Coerced and forced sterilisation of course exists in other countries and invariably it is poor women, ethnic minority women and indigenous women that have been targeted for sterilisation. Following the passage of a law in Peru allowing greater access to contraceptives and easing access to tubal ligations that had been long sought by feminists, the government of Fujimori used the law to forcibly sterilise 300,000 women and 22,000 men in the period between 1995-2000; these sterilisations were focused on Quechua-speaking and Aymara women; the majority of whom never signed consent forms.
The danger of white supremacy once again becoming the basis of social policy must be fought against; we need to recognise the existence of health disparities as part and parcel of structural and systemic racism in the US. As Elizabeth Jekanowski states:
“The differences between white and Black women’s health experiences are alarming and the following statistics offer only a glimpse of this divergence.2 Black women are 22 percent more likely to die from heart disease and 71 percent more likely to die from cervical cancer then white women. Most demonstratively, they are 243 percent more likely to die from pregnancy or childbirth.3
To reiterate, Black women are three times more likely to die from a pregnancy-related complication than white women with the exact same medical condition.4 This is true across educational and socioeconomic strata: in New York, Black college-educated women have more severe complications after childbirth than white women of the same age who did not graduate high school.5 Relatedly, Black infants are twice as likely to die before their first birthday than white infants — consistent across class and education — and the “weathering”6 of racial and sexual discrimination Black women face has shown to be a major determinant of infant and maternal health.7”

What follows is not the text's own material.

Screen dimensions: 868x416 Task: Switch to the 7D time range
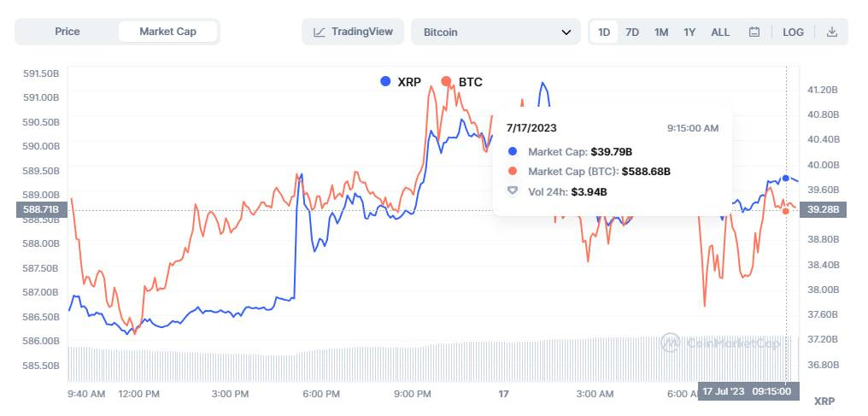click(x=632, y=32)
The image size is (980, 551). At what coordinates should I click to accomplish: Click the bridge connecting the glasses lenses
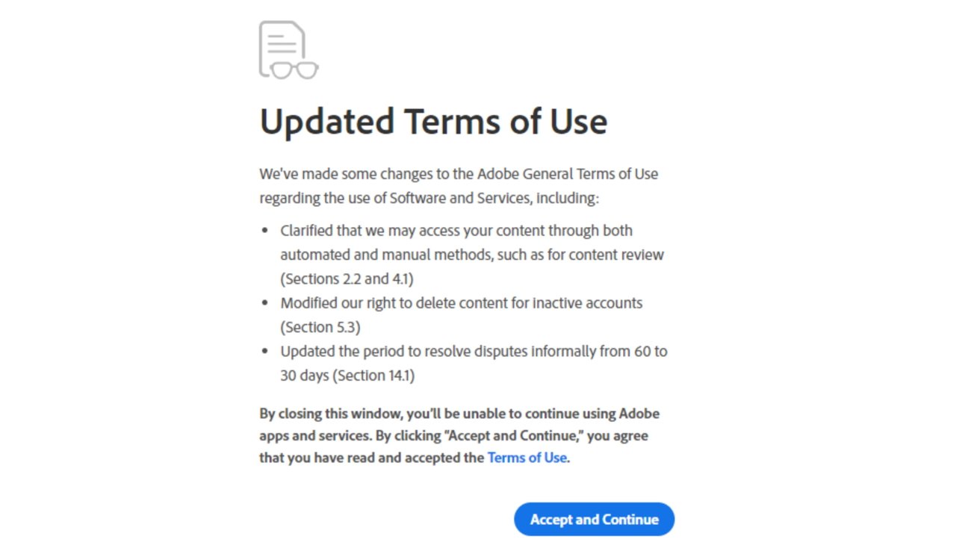[x=294, y=66]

Forced and coerced sterilisation under the guise of eugenics as well as cost cutting social policies can be found in many countries and affects not only cis women. To this day, sterilisation is required in some countries (e.g., Japan) for trans people undergoing gender reassignment surgery and/or those requesting gender affirming ID. While forced sterilisation was declared illegal under European Human Rights Law in 2017, it required 22 member states to change their laws. The reason for the sterilisation requirement relate to two primary points: 1) that being trans was a psychological problem and that those with psychological issues should not be parents; and 2) that traditional family structures were endangered if a trans person had children. 22 member states in the EU had these laws; it would be unbelievable if it weren’t true.